Fall garden care
It’s fall in the garden: summer’s blooms have faded and leaves are taking on their painterly hues.
But it’s not quite time to put away your garden gloves; there are still some chores that need to be done to prepare for the long prairie winter.
Rosa West, president of the Airdrie Horticultural Society, says the best way to prepare your trees, shrubs, roses and perennials for winter is by keeping them well watered all season.
“The rule of thumb is that your garden needs one inch per week,” says West, explaining although you can cut that amount down slightly as the weather cools, it is critical plants go into hibernation well watered.
“If your plants and trees still have leaves, you need to keep watering them,” adds West, noting well-watered roots give plants the best chance of making it through the cold season and the Chinooks our region experiences, which can be tough on the garden.

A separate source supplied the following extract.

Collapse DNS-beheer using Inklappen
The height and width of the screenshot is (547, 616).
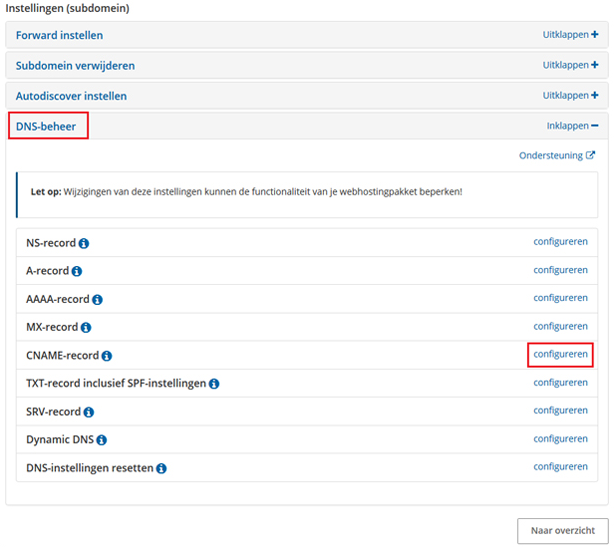572,126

She recommends deep-root watering trees, especially within the first three years of planting them.
West, who sells roses at the Airdrie Farmers Market through her company Rose’s West, says it’s also important that perennials and trees aren’t given nitrogen – which stimulates new growth – after July 31.
She advises gardeners to use a 0-10-10 on any newly transplanted plants in late summer and fall to help them establish their root system, and for overall health.
West, who earned a horticulture certificate from Olds College, says garden clean-up doesn’t have to be a lot of work. In fact, she recommends against cutting perennials back before winter.
“We want to keep anything that might come back next year,” she says, explaining sometimes roses and other perennials can sprout from the previous year’s growth. “And the perennial greenery provides extra protection for plants and traps the snow, which helps insulate.”
West advises Airdrie gardeners to also leave fallen organic matter on flowerbeds. Doing so provides insulation, adds nutrients to the soil and provides a place for ladybugs, which are predators for many harmful bugs, to overwinter.
The one exception to leaving organic matter on the garden is under lilies to avoid the overwintering of Japanese lily beetles, which can decimate lilies in just days.
West, whose stunning Airdrie garden is pesticide and herbicide free and contains plants – such as zone five roses, wisteria, grapes, and a tri-coloured beech – that many consider too tender to grow in Airdrie, also spreads peat moss on the soil and grass where, like the leaves, it decomposes and improves the soil over the winter.
She also recommends gardeners “snow farm” over the winter months to help protect plants. The practice involves moving snow onto flowerbeds and over the roots of trees.
The best advice West has for gardeners preparing for winter is to not worry too much.
“A lot of people get stressed out about the rules; then they don’t garden,” she says. “Don’t be [stressed]; you will learn as you go.”